### Extracted information
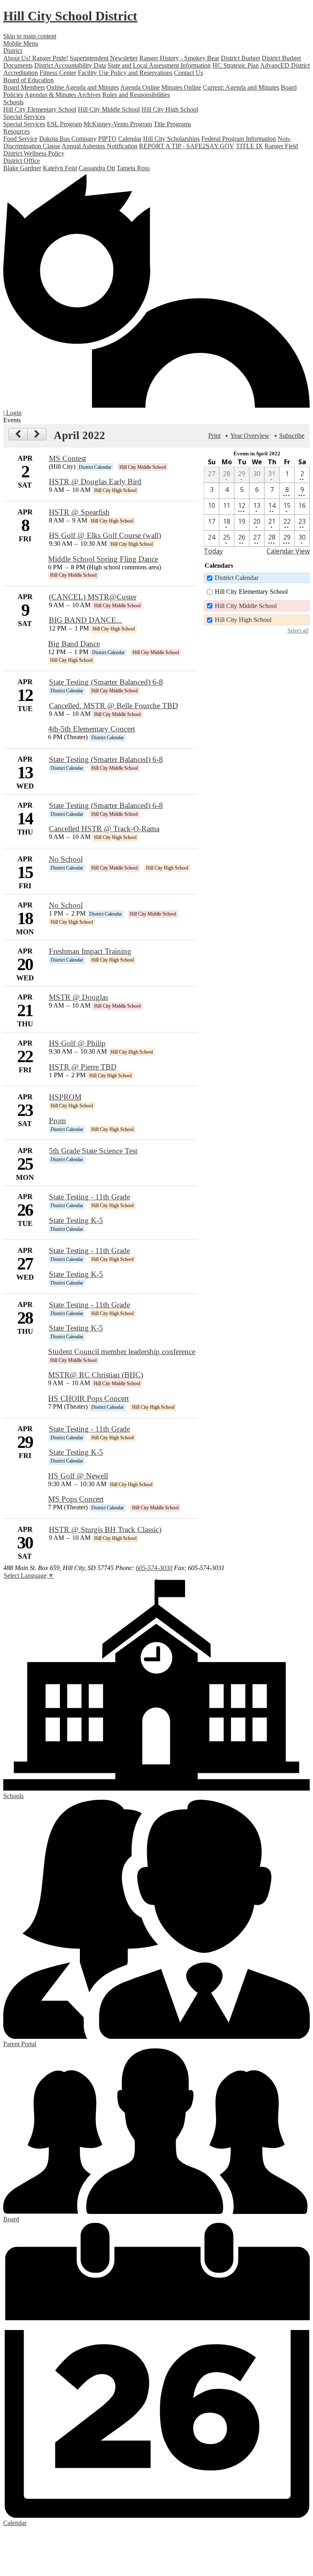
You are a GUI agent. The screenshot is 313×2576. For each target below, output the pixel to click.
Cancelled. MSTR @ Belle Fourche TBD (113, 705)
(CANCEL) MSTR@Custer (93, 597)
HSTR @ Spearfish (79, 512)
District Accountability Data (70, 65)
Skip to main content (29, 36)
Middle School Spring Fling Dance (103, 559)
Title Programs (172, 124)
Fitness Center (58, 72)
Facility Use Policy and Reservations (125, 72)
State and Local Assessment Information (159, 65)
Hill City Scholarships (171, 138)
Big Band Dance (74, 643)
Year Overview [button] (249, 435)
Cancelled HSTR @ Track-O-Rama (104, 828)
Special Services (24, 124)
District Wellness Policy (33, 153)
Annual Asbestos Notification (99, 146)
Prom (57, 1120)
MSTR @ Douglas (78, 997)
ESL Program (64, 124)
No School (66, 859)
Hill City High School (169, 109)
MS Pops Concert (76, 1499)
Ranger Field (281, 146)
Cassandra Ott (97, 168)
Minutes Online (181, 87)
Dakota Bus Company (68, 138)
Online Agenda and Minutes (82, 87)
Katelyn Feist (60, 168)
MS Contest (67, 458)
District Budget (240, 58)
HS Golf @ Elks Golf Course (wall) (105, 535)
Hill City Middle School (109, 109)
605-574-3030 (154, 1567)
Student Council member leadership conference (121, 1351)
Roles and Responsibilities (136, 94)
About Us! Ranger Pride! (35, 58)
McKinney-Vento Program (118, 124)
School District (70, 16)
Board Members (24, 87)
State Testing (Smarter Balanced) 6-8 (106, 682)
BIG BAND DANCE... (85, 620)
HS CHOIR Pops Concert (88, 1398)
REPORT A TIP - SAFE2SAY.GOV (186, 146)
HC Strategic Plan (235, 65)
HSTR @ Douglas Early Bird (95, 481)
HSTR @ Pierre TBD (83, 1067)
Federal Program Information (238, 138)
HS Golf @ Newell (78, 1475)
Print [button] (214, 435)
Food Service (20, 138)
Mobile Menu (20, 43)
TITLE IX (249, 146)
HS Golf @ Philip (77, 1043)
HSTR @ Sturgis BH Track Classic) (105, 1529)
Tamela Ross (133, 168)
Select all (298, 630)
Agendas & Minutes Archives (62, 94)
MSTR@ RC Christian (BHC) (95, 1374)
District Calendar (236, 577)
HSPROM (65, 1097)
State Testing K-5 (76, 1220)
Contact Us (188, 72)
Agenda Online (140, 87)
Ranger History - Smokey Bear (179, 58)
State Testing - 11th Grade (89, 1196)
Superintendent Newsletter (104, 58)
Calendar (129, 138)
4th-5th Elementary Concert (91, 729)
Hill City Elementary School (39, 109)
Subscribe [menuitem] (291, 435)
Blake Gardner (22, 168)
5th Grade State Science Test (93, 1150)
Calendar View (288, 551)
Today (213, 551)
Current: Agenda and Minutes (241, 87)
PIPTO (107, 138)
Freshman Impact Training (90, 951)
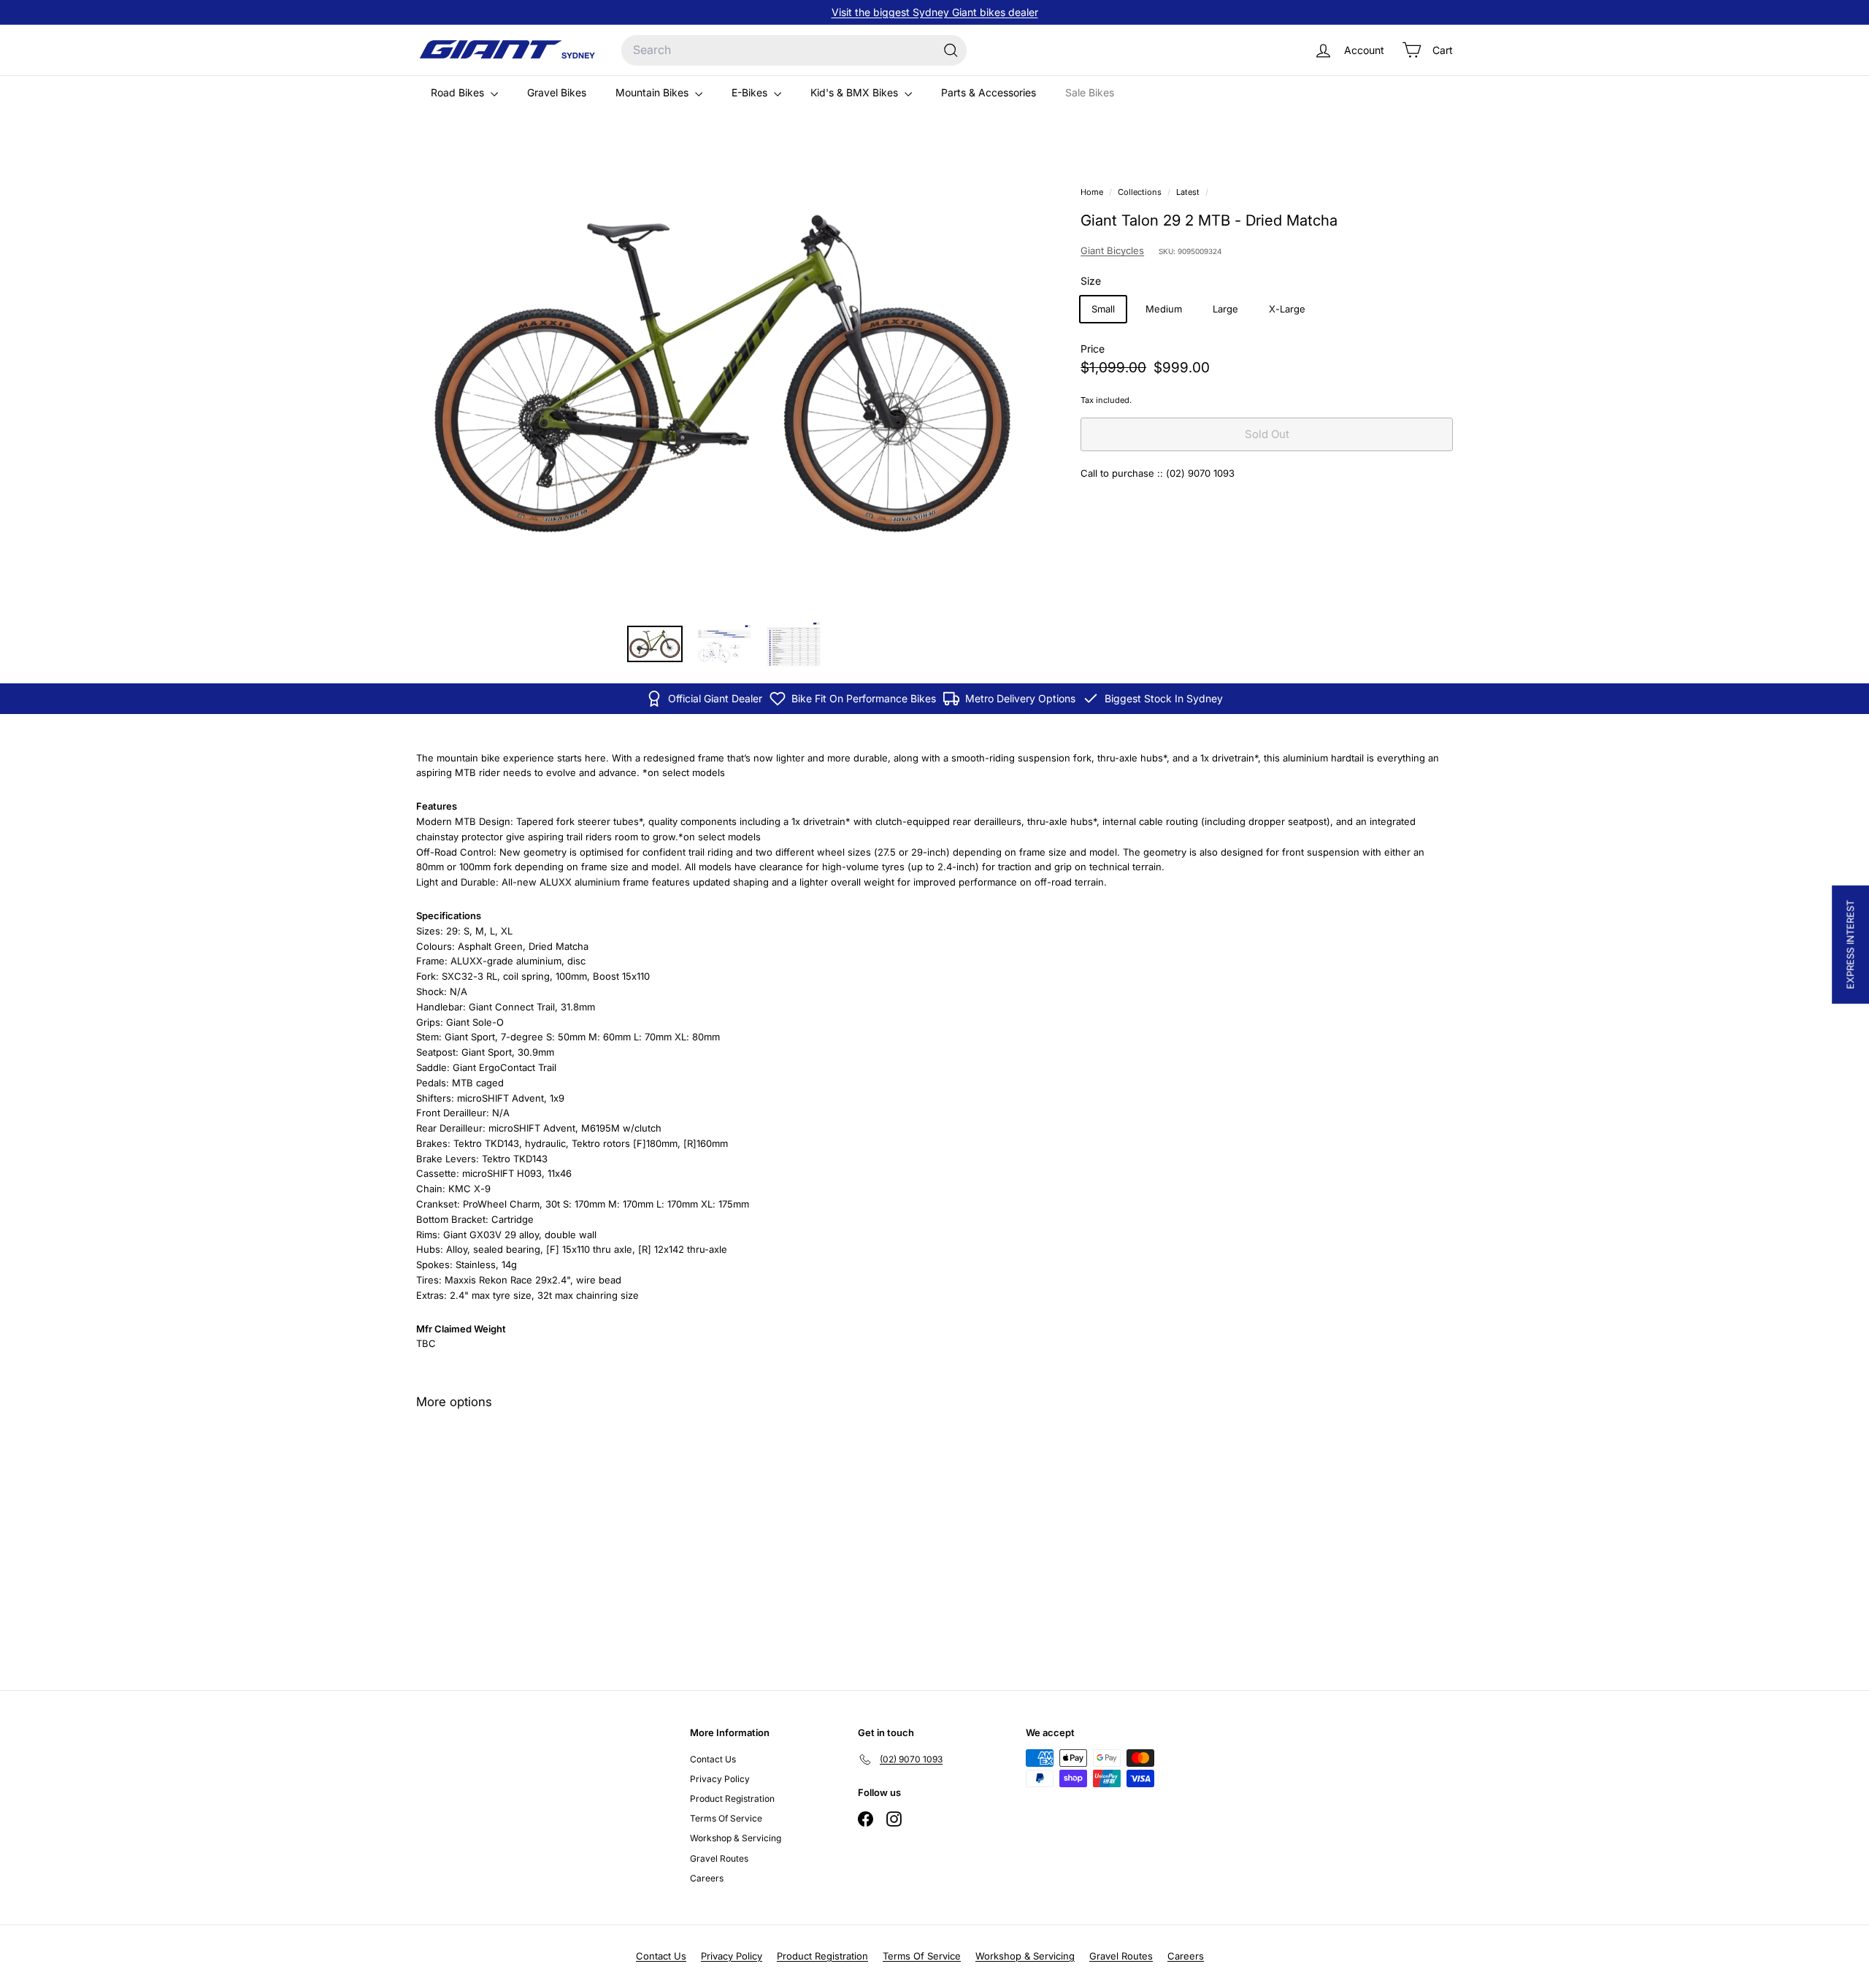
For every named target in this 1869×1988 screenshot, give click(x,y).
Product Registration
######
### Extracted information
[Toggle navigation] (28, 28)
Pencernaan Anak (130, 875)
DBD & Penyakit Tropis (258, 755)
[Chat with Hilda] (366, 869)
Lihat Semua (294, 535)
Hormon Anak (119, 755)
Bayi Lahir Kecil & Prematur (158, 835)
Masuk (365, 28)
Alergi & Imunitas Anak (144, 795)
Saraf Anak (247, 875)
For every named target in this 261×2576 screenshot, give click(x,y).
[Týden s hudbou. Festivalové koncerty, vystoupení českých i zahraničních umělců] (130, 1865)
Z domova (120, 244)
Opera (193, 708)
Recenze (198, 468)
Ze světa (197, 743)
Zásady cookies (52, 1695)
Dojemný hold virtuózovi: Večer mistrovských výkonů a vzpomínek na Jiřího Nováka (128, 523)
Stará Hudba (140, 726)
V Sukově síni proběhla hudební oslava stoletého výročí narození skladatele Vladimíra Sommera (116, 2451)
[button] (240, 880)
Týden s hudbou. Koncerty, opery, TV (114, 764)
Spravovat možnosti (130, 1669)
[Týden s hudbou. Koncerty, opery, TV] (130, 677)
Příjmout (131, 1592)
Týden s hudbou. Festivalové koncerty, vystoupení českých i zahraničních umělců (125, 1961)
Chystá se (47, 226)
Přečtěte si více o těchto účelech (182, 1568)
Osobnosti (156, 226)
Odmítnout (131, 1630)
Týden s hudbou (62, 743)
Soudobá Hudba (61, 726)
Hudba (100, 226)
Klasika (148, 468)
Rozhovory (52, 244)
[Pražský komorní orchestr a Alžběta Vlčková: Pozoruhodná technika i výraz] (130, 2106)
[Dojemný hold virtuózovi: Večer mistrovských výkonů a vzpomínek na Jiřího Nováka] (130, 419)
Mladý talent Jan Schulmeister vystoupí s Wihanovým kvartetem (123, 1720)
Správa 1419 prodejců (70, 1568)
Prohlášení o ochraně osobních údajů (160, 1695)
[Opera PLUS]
######
Exercise instructions:
In the records above, the line with "Federal Program Information (238, 138)" marks the start and the line with "Contact Us (188, 72)" marks the end; copy that stretch exactly, both lines included, and nothing else.

Solution to the exercise:
Federal Program Information (238, 138)
HS Golf @ Newell (78, 1475)
Print [button] (214, 435)
Food Service (20, 138)
Mobile Menu (20, 43)
TITLE IX (249, 146)
HS Golf @ Philip (77, 1043)
HSTR @ Sturgis BH Track Classic) (105, 1529)
Tamela Ross (133, 168)
Select all (298, 630)
Agendas & Minutes Archives (62, 94)
MSTR@ RC Christian (BHC) (95, 1374)
District Calendar (236, 577)
HSPROM (65, 1097)
State Testing K-5 (76, 1220)
Contact Us (188, 72)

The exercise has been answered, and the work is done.